(To do): Write out the records word for word.

____ Exercise input

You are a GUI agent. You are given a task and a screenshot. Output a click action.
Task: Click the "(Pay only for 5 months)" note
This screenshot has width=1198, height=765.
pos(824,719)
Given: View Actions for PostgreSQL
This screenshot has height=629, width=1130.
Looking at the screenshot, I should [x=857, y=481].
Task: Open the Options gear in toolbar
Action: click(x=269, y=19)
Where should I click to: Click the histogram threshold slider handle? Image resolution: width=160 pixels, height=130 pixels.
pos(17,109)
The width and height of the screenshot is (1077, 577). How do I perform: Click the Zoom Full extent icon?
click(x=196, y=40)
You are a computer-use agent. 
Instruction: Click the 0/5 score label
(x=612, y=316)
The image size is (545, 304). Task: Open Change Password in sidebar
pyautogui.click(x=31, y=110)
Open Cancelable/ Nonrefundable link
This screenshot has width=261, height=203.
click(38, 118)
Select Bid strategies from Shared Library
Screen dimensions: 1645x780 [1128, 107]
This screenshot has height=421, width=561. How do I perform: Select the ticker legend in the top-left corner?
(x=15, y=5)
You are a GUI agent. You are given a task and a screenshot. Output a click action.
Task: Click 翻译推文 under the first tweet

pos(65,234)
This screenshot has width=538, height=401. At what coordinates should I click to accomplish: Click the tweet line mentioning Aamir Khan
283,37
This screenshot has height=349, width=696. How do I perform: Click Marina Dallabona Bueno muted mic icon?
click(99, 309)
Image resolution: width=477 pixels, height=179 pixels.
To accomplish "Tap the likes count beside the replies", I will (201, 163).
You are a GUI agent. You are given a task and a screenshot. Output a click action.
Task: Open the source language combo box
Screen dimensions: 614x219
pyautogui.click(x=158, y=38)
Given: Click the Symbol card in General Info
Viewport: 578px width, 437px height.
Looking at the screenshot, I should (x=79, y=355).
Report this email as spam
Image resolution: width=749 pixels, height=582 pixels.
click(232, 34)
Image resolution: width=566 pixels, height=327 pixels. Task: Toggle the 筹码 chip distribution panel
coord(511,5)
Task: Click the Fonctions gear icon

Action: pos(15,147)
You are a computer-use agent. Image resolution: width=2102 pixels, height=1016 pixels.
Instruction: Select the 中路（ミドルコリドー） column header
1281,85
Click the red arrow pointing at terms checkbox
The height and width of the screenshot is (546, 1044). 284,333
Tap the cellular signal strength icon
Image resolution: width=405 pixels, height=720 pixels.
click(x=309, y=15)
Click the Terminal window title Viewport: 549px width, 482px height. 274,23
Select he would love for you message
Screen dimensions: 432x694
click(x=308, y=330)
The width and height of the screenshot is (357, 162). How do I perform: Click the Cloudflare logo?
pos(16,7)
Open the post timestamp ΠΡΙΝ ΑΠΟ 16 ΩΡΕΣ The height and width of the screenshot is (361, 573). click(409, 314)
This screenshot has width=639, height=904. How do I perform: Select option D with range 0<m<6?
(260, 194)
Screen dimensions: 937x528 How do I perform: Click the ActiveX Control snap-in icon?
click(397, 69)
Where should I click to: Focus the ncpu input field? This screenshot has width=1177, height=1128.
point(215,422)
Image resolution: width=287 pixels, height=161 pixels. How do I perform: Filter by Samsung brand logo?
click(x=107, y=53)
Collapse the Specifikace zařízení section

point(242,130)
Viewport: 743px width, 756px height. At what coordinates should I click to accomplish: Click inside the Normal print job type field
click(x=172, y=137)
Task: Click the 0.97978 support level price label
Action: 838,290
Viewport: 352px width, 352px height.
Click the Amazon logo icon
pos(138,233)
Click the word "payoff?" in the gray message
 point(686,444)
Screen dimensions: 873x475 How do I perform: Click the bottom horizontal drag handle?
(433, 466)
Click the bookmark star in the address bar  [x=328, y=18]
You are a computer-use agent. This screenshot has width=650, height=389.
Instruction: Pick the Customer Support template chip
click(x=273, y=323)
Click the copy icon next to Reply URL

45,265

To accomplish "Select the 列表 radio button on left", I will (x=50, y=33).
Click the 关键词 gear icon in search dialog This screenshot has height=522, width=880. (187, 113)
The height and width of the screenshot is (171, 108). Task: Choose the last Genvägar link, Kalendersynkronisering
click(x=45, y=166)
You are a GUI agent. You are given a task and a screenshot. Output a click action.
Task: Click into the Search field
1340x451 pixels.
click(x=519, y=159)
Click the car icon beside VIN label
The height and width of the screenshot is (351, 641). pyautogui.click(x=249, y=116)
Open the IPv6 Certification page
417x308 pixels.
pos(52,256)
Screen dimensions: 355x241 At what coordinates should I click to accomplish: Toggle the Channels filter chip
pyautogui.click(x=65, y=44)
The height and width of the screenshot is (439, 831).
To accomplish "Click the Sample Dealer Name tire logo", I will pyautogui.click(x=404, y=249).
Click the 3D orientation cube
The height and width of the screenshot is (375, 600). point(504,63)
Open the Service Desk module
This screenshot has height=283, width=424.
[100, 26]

________

(Written answer):
You are a GUI agent. You are given a task and a screenshot. Output a click action.
Task: Click the "(Pay only for 5 months)" note
This screenshot has width=1198, height=765.
pos(824,719)
Given: View Actions for PostgreSQL
This screenshot has height=629, width=1130.
Looking at the screenshot, I should [x=857, y=481].
Task: Open the Options gear in toolbar
Action: click(x=269, y=19)
Where should I click to: Click the histogram threshold slider handle? Image resolution: width=160 pixels, height=130 pixels.
pos(17,109)
The width and height of the screenshot is (1077, 577). How do I perform: Click the Zoom Full extent icon?
click(x=196, y=40)
You are a computer-use agent. 
Instruction: Click the 0/5 score label
(x=612, y=316)
The image size is (545, 304). Task: Open Change Password in sidebar
pyautogui.click(x=31, y=110)
Open Cancelable/ Nonrefundable link
This screenshot has width=261, height=203.
click(38, 118)
Select Bid strategies from Shared Library
Screen dimensions: 1645x780 [1128, 107]
This screenshot has height=421, width=561. How do I perform: Select the ticker legend in the top-left corner?
(x=15, y=5)
You are a GUI agent. You are given a task and a screenshot. Output a click action.
Task: Click 翻译推文 under the first tweet

pos(65,234)
This screenshot has width=538, height=401. At what coordinates should I click to accomplish: Click the tweet line mentioning Aamir Khan
283,37
This screenshot has height=349, width=696. How do I perform: Click Marina Dallabona Bueno muted mic icon?
click(99, 309)
Image resolution: width=477 pixels, height=179 pixels.
To accomplish "Tap the likes count beside the replies", I will (201, 163).
You are a GUI agent. You are given a task and a screenshot. Output a click action.
Task: Open the source language combo box
Screen dimensions: 614x219
pyautogui.click(x=158, y=38)
Given: Click the Symbol card in General Info
Viewport: 578px width, 437px height.
Looking at the screenshot, I should (x=79, y=355).
Report this email as spam
Image resolution: width=749 pixels, height=582 pixels.
click(232, 34)
Image resolution: width=566 pixels, height=327 pixels. Task: Toggle the 筹码 chip distribution panel
coord(511,5)
Task: Click the Fonctions gear icon

Action: pos(15,147)
You are a computer-use agent. Image resolution: width=2102 pixels, height=1016 pixels.
Instruction: Select the 中路（ミドルコリドー） column header
1281,85
Click the red arrow pointing at terms checkbox
The height and width of the screenshot is (546, 1044). 284,333
Tap the cellular signal strength icon
Image resolution: width=405 pixels, height=720 pixels.
click(x=309, y=15)
Click the Terminal window title Viewport: 549px width, 482px height. 274,23
Select he would love for you message
Screen dimensions: 432x694
click(x=308, y=330)
The width and height of the screenshot is (357, 162). How do I perform: Click the Cloudflare logo?
pos(16,7)
Open the post timestamp ΠΡΙΝ ΑΠΟ 16 ΩΡΕΣ The height and width of the screenshot is (361, 573). click(409, 314)
This screenshot has width=639, height=904. How do I perform: Select option D with range 0<m<6?
(260, 194)
Screen dimensions: 937x528 How do I perform: Click the ActiveX Control snap-in icon?
click(397, 69)
Where should I click to: Focus the ncpu input field? This screenshot has width=1177, height=1128.
point(215,422)
Image resolution: width=287 pixels, height=161 pixels. How do I perform: Filter by Samsung brand logo?
click(x=107, y=53)
Collapse the Specifikace zařízení section

point(242,130)
Viewport: 743px width, 756px height. At what coordinates should I click to accomplish: Click inside the Normal print job type field
click(x=172, y=137)
Task: Click the 0.97978 support level price label
Action: 838,290
Viewport: 352px width, 352px height.
Click the Amazon logo icon
pos(138,233)
Click the word "payoff?" in the gray message
 point(686,444)
Screen dimensions: 873x475 How do I perform: Click the bottom horizontal drag handle?
(433, 466)
Click the bookmark star in the address bar  [x=328, y=18]
You are a computer-use agent. This screenshot has width=650, height=389.
Instruction: Pick the Customer Support template chip
click(x=273, y=323)
Click the copy icon next to Reply URL

45,265

To accomplish "Select the 列表 radio button on left", I will (x=50, y=33).
Click the 关键词 gear icon in search dialog This screenshot has height=522, width=880. (187, 113)
The height and width of the screenshot is (171, 108). Task: Choose the last Genvägar link, Kalendersynkronisering
click(x=45, y=166)
You are a GUI agent. You are given a task and a screenshot. Output a click action.
Task: Click into the Search field
1340x451 pixels.
click(x=519, y=159)
Click the car icon beside VIN label
The height and width of the screenshot is (351, 641). pyautogui.click(x=249, y=116)
Open the IPv6 Certification page
417x308 pixels.
pos(52,256)
Screen dimensions: 355x241 At what coordinates should I click to accomplish: Toggle the Channels filter chip
pyautogui.click(x=65, y=44)
The height and width of the screenshot is (439, 831).
To accomplish "Click the Sample Dealer Name tire logo", I will pyautogui.click(x=404, y=249).
Click the 3D orientation cube
The height and width of the screenshot is (375, 600). point(504,63)
Open the Service Desk module
This screenshot has height=283, width=424.
[100, 26]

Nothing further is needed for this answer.